Soybean cyst nematodes (SCN) can worsen the SDS problem. SDS invades roots during seedling emergence and infects the crown region of the soybean seedling. Conditions favorable for SDS include fields that have a high-yield environment, compacted soils, early-planted soybeans, cool/wet soils at planting and wet weather prior to and during flowering. And growers need to remember that SDS—like SCN—doesn’t always show symptoms but still can impact yield.

The increase in SDS outbreaks in the past decade has frustrated scientists and farmers alike—the problem seems to be getting worse and there has been no real effective solutions presented. And you can’t simply rotate out of the problem by planting corn for a couple years because corn residue is actually a host for this Fusarium disease.

But now there are two seed treatments available that are promising, not as a total solution but in addition to using the above mentioned management techniques.

In 2015 Bayer CropScience commercialized ILeVO®, a seed treatment that can control SDS. ILeVO is a hard chemistry containing fluopyram. It is not a biological product like Bayer’s SCN product VOTiVO®. However, ILeVO has both fungicide and nematicide properties, provides control of both SDS and SCN, and supplements VOTiVO. A year ago Michael McCarville, seed treatment technical manager at Bayer CropScience, told the ILSoyAdvisor that they have measured a 2-bushel increase in absence of foliar SDS symptoms and a 4 to 10-bushel increase in the presence of SDS symptoms, when using ILeVO seed treatment.

Syngenta has a similar 2-product combination; Clariva™ and Mertect® 340-F. Clariva seed treatments offer protection against SCN which also reduces the likelihood of an SDS infection. Mertect 340-F has direct activity on SDS.

Both companies stack these two SCN and SDS products along with base fungicides (usually 2 or 3 modes of action) and insecticides.
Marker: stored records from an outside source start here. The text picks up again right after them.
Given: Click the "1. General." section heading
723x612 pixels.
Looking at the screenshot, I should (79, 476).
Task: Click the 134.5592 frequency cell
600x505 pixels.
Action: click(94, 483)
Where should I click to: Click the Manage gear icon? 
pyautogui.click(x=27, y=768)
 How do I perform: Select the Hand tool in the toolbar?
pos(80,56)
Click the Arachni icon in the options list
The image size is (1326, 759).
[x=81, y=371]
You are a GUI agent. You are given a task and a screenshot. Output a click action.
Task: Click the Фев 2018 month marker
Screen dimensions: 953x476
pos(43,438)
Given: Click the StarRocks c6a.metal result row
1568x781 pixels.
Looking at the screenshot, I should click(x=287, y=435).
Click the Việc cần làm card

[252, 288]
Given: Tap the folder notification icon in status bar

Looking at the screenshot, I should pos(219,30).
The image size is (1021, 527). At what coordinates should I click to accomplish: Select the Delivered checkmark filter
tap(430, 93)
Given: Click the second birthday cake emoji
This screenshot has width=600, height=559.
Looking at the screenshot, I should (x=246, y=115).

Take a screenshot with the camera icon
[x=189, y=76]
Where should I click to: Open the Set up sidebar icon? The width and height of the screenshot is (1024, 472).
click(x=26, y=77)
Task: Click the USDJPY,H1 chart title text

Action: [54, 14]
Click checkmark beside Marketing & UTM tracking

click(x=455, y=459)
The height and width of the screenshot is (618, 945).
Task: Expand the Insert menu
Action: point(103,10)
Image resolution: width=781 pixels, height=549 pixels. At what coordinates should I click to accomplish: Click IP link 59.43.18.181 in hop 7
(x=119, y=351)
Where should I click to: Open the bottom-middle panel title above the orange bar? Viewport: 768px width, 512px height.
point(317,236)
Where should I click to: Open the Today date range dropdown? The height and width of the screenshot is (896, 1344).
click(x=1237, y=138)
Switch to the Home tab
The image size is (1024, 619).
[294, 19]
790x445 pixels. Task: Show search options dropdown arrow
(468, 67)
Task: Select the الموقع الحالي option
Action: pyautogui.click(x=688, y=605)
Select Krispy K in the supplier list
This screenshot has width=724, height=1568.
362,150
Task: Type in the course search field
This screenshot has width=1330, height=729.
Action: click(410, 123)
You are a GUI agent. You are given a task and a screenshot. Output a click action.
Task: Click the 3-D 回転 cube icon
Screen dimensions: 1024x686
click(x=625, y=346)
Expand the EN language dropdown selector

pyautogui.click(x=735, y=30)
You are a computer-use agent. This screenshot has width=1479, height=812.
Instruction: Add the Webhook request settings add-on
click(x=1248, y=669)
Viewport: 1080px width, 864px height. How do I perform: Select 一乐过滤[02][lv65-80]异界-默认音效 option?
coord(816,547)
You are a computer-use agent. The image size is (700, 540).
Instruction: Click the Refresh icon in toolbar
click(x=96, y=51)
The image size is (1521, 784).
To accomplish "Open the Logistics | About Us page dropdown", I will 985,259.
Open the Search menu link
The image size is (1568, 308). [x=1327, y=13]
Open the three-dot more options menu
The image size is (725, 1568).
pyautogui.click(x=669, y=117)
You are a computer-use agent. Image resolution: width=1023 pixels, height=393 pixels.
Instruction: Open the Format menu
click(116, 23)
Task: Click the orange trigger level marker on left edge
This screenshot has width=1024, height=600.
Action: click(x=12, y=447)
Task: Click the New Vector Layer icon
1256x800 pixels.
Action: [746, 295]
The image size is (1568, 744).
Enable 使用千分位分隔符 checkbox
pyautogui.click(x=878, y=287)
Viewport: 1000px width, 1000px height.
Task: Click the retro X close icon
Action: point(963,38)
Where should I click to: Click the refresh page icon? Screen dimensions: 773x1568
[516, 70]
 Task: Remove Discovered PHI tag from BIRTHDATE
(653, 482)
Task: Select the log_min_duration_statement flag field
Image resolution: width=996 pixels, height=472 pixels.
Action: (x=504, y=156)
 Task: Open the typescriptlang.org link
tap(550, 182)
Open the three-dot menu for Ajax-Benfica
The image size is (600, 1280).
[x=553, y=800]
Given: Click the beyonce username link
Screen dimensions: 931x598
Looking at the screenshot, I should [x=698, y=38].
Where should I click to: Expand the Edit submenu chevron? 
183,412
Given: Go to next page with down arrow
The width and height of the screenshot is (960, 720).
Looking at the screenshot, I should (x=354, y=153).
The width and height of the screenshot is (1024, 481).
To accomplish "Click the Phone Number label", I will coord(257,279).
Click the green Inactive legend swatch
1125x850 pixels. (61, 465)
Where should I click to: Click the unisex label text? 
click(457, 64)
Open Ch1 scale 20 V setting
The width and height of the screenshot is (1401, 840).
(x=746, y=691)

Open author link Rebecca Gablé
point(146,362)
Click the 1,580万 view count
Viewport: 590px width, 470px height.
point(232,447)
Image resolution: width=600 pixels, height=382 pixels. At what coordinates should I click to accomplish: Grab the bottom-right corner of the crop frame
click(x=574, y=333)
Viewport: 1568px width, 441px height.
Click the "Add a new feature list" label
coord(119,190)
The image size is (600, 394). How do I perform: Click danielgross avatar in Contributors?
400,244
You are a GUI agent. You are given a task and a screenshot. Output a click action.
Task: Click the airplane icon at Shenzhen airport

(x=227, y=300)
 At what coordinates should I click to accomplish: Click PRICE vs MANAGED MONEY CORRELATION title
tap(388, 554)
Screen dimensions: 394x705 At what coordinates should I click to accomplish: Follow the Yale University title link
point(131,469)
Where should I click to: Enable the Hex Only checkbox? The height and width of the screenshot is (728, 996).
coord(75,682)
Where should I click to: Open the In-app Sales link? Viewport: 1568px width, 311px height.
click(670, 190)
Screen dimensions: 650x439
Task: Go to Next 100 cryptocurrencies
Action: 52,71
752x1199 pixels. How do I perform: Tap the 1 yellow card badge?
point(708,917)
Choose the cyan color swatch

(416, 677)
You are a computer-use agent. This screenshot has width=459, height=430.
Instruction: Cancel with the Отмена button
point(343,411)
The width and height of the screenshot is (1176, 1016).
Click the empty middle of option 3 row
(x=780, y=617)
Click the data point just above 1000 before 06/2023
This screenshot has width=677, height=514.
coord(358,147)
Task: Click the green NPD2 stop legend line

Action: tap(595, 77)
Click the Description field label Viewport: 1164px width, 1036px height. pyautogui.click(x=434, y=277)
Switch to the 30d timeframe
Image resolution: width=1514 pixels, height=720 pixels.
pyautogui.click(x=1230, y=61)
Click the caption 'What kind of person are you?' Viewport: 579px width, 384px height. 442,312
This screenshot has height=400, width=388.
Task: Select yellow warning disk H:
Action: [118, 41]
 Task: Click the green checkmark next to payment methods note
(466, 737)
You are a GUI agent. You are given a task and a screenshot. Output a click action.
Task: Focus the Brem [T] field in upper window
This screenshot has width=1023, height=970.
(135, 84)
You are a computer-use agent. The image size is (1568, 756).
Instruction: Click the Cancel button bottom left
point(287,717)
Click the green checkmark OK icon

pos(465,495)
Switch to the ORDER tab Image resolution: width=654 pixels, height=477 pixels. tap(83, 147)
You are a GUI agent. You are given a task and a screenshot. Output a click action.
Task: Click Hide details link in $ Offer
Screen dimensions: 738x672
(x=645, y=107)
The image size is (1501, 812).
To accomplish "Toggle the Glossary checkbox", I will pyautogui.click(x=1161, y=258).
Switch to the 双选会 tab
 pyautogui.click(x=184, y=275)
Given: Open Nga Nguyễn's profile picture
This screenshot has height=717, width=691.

Individual growers have to decide if the cost of this protection is justifiable and if they will receive an actual return from this investment.

Seed treatment fungicides protect your seed investment when soil conditions are less than ideal for germination—a good risk management tool. But the EPA and universities are questioning whether neonicotinoid seed treatments are really that effective in soybeans and worth the investment. Adding on SCN and SDS control will add considerable cost to seed treatments and cost of seed per acre. Each grower has to weigh the cost against the perceived economic benefit.